Concern about the construction of the positive controls in the empirical CI calibration paper

thanks martijn for clarifying that the paper makes an assumption on positive controls: that the injected cases have the same sensitivity as the corresponding negative control. however, the assumption sounds somehow arbitrary to me: why wouldn’t someone else assume that sensitivity is double? of half? or 100%? this assumption propagates directly to the assumption about the ‘truth’ of the RR, which is the critical point of the paper: so knowing that this critical assumption is necessary does not really address my concern. but maybe there is something obvious that i am not seeing?

it would look safer to me to drop this assumption, and rather include an estimate of sensitivity in the computations. i agree with martijn that the estimate could be developed as suggested in this thread. if the estimate is only approximated, the impact on the results of a set of scenarios for sensitivity could be explored.

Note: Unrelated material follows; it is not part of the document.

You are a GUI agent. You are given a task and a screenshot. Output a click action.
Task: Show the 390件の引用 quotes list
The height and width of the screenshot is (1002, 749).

on the other source of variability of the ‘true’ RR: martijn and i agree that, no matter what k, the difference between n(1-p)/(1-p/k) and n is small if the prevalence p of the outcome is small. i am more cautious in claiming that all the outcomes (beyond presbyopia :joy: ) have low prevalence, though, because what we are interested in here is the prevalence among exposed, not in the general population. in the specific case, there are several negative controls which are related to diabetes, which is highly prevalent among dabigatran users, and p is likely to be much higher here than in the general population. so this is something that could be usefully included in the pipeline for generating the positive outcome: indeed if scenarios on sensitivity are tested, then p can be estimated by kn/N.

as for the fact that non-differential PPV is not of interest: i am not sure i understand why it is not. indeed, it is a classical result that non-differential PPV (which, in itself, does not bias the point estimate of the RR, so, does not induce systematic error) does have an impact on the variance, which is precisely what this paper is addressing. but maybe, also here, there is something obvious that i am not seeing.

i have the feeling this can be replicated in case there are also false positives, that is, PPV is <100%. i will develop the computations and share them here - or, if someone else has already made the computations or seen them in the literature, that would be great. i would also be happy to read any additional input/comment!